APB2FaceV2: Real-Time Audio-Guided Multi-Face Reenactment

Abstract

Audio-guided face reenactment aims to generate a photorealistic face that has matched facial expression with the input audio. However, current methods can only reenact a special person once the model is trained or need extra operations such as 3D rendering and image post-fusion on the premise of generating vivid faces. To solve the above challenge, we propose a novel Real-time Audio-guided Multi-face reenactment approach named APB2FaceV2, which can reenact different target faces among multiple persons with corresponding reference face and drive audio signal as inputs. Enabling the model to be trained end-to-end and have a faster speed, we design a novel module named Adaptive Convolution (AdaConv) to infuse audio information into the network, as well as adopt a lightweight network as our backbone so that the network can run in real time on CPU and GPU. Comparison experiments prove the superiority of our approach than existing state-of-the-art methods, and further experiments demonstrate that our method is efficient and flexible for practical applications¹¹1https://github.com/zhangzjn/APB2FaceV2.

Index Terms— audio-guided generation, multi-face reenactment, adaptive convolution, generative adversarial nets

1 Introduction

Audio-guided face reenactment is a task to generate photorealistic face images under the condition of audio input, which has promising applications such as animation production, virtual announcer, and game. In this paper, different from current methods that can only reenact a special person once the model is trained, we focus on a more challenging task: audio-guided multi-face reenactment, where different target faces among several persons can be reenacted using one unified model.

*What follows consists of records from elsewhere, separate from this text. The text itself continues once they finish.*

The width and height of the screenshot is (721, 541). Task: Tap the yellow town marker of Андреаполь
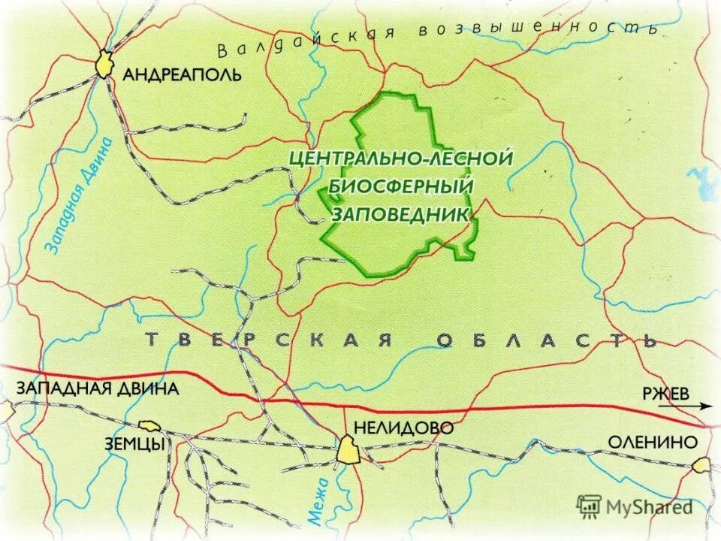[x=104, y=65]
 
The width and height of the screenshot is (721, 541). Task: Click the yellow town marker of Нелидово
[x=348, y=451]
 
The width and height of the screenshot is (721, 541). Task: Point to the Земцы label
[x=134, y=444]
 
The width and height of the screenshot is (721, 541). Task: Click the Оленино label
[x=652, y=442]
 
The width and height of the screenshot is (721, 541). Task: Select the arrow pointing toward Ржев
[x=685, y=406]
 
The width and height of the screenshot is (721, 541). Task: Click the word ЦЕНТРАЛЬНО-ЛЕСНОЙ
[x=401, y=159]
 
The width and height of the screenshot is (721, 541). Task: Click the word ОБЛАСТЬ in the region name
[x=547, y=340]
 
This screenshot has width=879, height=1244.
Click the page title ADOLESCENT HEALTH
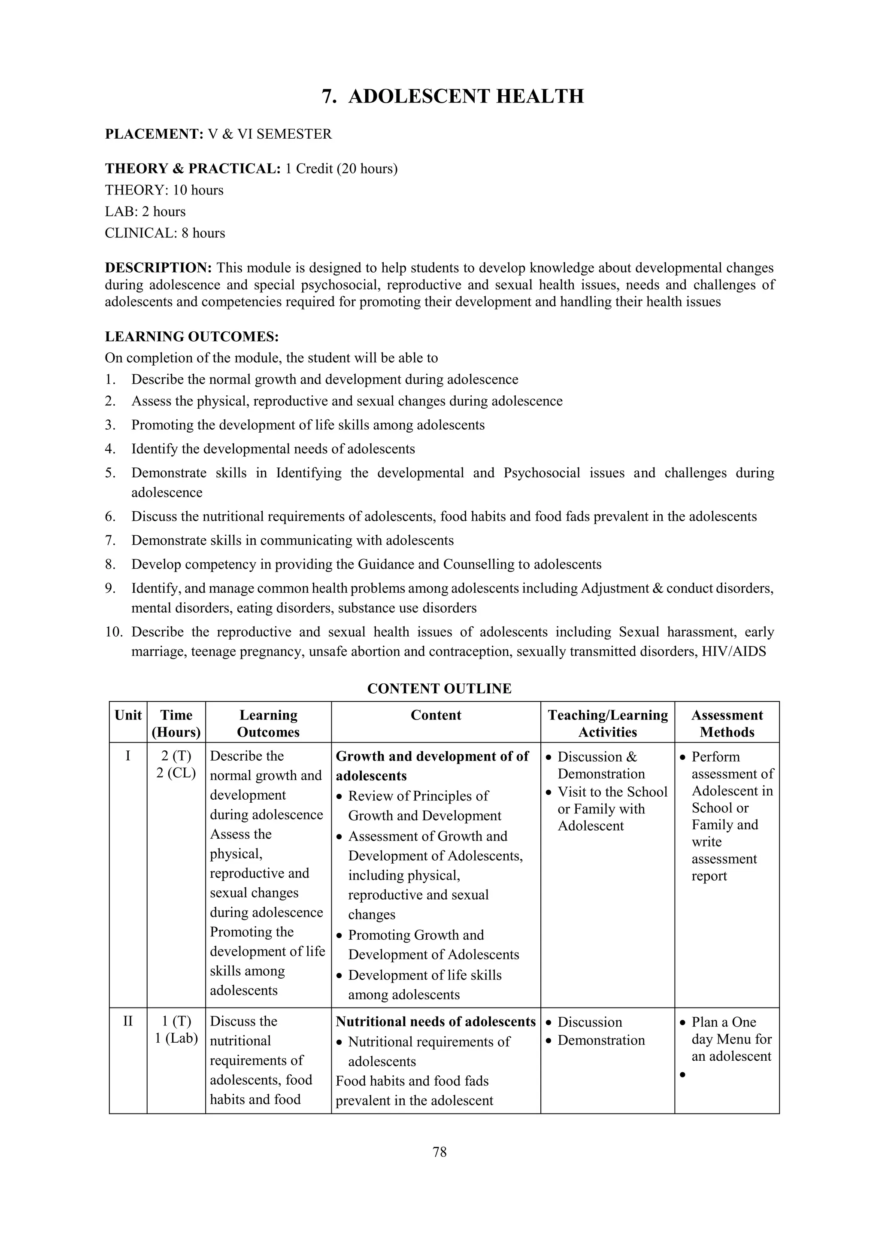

Benefited from the development of neural network, many methods have achieved good results in the audio-to-face task. Cudeiro et al. [1] present a speech driven facial animation framework named VOCA that can fully automatically outputs a realistic character animation given a speech signal and a static character mesh. Works [2, 3] employ the LSTM [4] model to generate orofacial movement from acoustic features for predefined 3D model. Though 3D model-based methods can obtain vivid results, they need high costs for hardware and predefined 3D model as well as post-processing time consumption. Thus the pixel-based method is born to conduct the audio-to-face task. Duarte et al. [5] propose the Wav2Pix to generate the face image by an encoded audio vector in an adversarial manner, while Zhang et al. [6] design an APB2Face model that immensely improves the quality of the generated image. Consistent with pixel-based method, we design our model in a generative adversarial manner that can reenact photorealistic images and is easy to follow.

However, almost all of the current approaches [7, 5, 6] can only reenact one special person once the model is trained on the premise of generating vivid faces, meaning they are not competent to reenact various faces using a unified model. In order to solve the above problem, we propose a novel APB2FaceV2 to reenact different target faces among multiple persons with corresponding reference face and drive audio information, which has more practical application value. Specifically, the proposed APB2FaceV2 consists of an Audio-aware Fuser that extracts embedded geometric vector from input audio, head pose, and eye blink information, as well as a Multi-face Reenactor that generates target faces with a reference face and the geometric vector. At the same time, we find that nearly all current approaches do not take the model size into account that is important for practical applications. So we come up an Adaptive Convolution (AdaConv) to infuse audio information into the network so that the model can be trained in an end-to-end manner, as well as employ a modified lightweight network [8] as our backbone so that the model can run in real time. Specifically, we make the following four contributions:

i) A novel APB2FaceV2 is proposed to to reenact different target faces among multiple persons using one unified model.

ii) We design a new vector-based information injection module named AdaConv that achieves an end-to-end training.

iii) A lightweight backbone is adopted so that the method can run on CPU or GPU in real time.

iv) Experimental results demonstrate the efficiency and flexibility of our proposed approach.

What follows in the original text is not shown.